* INSTRUCTIONS TO FOLLOW *
Can you give back, character for character, the data starting at the line that contains "Open the input" and ending at the final line of the data, with both of those lines included?

* DATA EXTRACT *
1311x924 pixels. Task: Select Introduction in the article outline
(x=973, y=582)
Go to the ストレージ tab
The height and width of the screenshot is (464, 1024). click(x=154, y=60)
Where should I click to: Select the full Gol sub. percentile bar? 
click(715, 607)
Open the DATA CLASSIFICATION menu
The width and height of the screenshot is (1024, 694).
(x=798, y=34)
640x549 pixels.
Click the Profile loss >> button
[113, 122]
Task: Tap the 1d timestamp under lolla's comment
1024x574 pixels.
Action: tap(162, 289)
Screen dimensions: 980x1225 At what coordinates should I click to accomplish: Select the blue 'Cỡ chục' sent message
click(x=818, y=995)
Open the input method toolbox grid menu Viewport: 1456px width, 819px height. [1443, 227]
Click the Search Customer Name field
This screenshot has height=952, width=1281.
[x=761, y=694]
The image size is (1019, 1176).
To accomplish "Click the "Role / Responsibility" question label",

* FULL SOLUTION *
Open the input method toolbox grid menu Viewport: 1456px width, 819px height. [1443, 227]
Click the Search Customer Name field
This screenshot has height=952, width=1281.
[x=761, y=694]
The image size is (1019, 1176).
To accomplish "Click the "Role / Responsibility" question label",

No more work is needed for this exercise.